HISTORIC SITES IN THE UNITED STATES: PAST AND PRESENT
Historic parks and monuments have suffered an overall decline in visitation over the last 30 years. This may not be true of all destinations, particularly those most popular with tourists. But according to the American Academy of Arts and Sciences, 25% of Americans reported visiting a historic site in 2008, down from about 38% in 1982. It has become a commonplace to point out the declining popularity of house museums and other traditional historic sites, and to wonder what the future holds for the past, in this sense.

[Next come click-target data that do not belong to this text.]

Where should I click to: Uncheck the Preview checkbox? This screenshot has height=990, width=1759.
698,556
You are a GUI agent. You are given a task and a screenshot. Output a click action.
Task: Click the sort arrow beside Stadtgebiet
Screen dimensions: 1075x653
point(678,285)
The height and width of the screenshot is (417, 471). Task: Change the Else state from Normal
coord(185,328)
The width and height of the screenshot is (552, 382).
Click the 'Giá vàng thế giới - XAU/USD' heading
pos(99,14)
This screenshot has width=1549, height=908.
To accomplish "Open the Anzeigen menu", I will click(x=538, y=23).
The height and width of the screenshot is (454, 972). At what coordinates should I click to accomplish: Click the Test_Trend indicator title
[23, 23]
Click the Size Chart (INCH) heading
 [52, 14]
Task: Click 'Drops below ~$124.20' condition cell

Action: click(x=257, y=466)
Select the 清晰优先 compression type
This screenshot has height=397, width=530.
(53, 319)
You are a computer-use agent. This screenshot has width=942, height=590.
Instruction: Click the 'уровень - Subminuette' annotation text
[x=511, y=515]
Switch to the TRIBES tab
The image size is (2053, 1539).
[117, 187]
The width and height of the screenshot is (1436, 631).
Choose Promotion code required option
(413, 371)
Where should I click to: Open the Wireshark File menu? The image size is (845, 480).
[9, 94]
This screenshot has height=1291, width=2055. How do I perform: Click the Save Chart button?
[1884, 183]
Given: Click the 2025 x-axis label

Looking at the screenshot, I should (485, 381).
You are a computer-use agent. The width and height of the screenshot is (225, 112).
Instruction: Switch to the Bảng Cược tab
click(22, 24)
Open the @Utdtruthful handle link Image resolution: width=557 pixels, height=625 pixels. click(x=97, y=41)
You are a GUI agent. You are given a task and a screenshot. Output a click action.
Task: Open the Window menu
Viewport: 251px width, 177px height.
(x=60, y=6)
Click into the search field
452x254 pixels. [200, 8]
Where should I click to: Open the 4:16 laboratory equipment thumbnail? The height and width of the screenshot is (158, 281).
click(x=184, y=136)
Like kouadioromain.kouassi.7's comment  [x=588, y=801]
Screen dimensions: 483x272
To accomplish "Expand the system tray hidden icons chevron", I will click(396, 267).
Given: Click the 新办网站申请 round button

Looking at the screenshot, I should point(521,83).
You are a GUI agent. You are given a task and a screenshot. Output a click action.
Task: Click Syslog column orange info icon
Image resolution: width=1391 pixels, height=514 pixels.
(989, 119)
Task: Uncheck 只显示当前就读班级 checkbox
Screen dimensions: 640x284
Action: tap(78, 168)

But during the period this apparent loss of interest has occurred, the public appetite for “heritage” seems to have risen to new heights. Congress has designated forty-nine National Heritage Areas since the 1980s, and “heritage tourism” has become a byword for economic development officers as well as historic preservationists. The past, as always, remains a subject of interest, a shaper of identity, and perhaps a reason to argue. New research and revisionism continue to fuel the urge to commemorate and interpret historical events, individuals, and places. New and “participatory” museums proliferate, and the hunger to define or revise historical identities continues unabated all over the world. If many traditional historic sites are less visited, what David Lowenthal calls the “heritage crusade” goes on with what seems to be greater passion than ever.
Why this apparent inconsistency? The break down in the relationship between many historic sites and the visiting public cannot be blamed on a lack of interest in the past. Nor has this estrangement resulted from on a lack of activities and programs, which creative site managers are constantly improvising and expanding. The interpretive themes and historical narratives conveyed at many historic sites today are more diverse and interesting than ever. Site managers have implemented new partnerships and strategies (and of course mobile device “apps”) to reach wider audiences and keep the public engaged. Yet the decline in overall visitation seems to continue.
There is another change that has taken place since the 1980s that has changed in the way people interact with historic sites. While this change is not a reason in itself for a decline in popularity, it does give additional insight into the always changing dynamic between the past and the present, as perceived by the visiting public. Since the 1980s, historic places have come to be appreciated, understood, and experienced increasingly as cultural landscapes, rather than as historic houses or structures isolated on their own. This is a shift in public perception and preference, and is often reflected in site interpretation that emphasizes setting and regional context.
Interpreting historic places as cultural landscapes does not diminish their appeal; there is every reason to believe the opposite is true. When interpretive themes extend beyond a historic house to include surrounding agricultural lands, for example, the people who worked those lands and the economic forces that shaped their society become part of the narrative. Native American and African American history can be more effectively interpreted through the landscape than is possible through a tour of “big house” of a plantation or estate. Environmental history can create a holistic context for historical trends and events. While a restored historic house offers its own powerful encounter with the past, the experience of associated designed landscapes and natural features increasingly is understood as necessary to convey the fullest possible significance of a historic site.
But while a historic house can be entered—often leaving behind the present environment to a significant degree—visiting any landscape includes the experience of the ongoing life, habitation, patterns of movement, and the rest of the natural processes and cultural activities that constitute it. We may define boundaries and periods of significance of a cultural landscape, but the experience of it as the “past” nevertheless involves an encounter with the “present.” A historic landscape exists in a state of constant negotiation with the present environment, of which it is a significant part. Visiting historic landscapes therefore creates a relationship between the past and present that is more ambiguous than that created by a historic house or museum tour.
This difference alone does not explain why historic sites may be less visited in recent decades. But the experience of a cultural landscape involves a more complex—and not always anticipated or well facilitated—dynamic between past and present. Such an experience does not begin by walking through a door, for example, but miles away as the visitor drives (usually) through the surrounding region. Then there is the matter of the immediate surroundings of the historic site, which are likely to feature highways and roadside businesses, and the visitor’s arrival, usually to a parking lot. Within the site itself, new paths, interpretive features, and service and maintenance buildings clearly must be part of the scene, no matter how aggressively managers attempt to banish the present. Visiting and understanding historic sites as landscapes creates its own balance between the past and the present; between “preserved” features and characteristics, and “designed” restorations and facilities.
The experience of historic sites as a cultural landscapes challenges an absolute distinction between the past and the present, and between what is historic and what is ongoing and contemporary. Such tension offers tremendous potential for constructing and conveying the significance of the historical events and individuals associated with a site. But realizing such potential also requires a fundamental reconsideration of how historic sites embody and represent the past in relation to the present. Traditional strategies of restoring a “historic scene” and attempting to maintain it unchanged may no longer suffice to adequately convey the significance of a place, or even to continue to attract the attention of the public. Landscape restorations, even when rigorously researched, often attempt to deny the present, and create a dissonance that leads to a perceived crisis of credibility and authenticity. At many historic sites, more complicated forms of engagement—between the public and the site, and between the past and the present—are needed for these places to fulfill their potential and regain their position in the public’s imagination.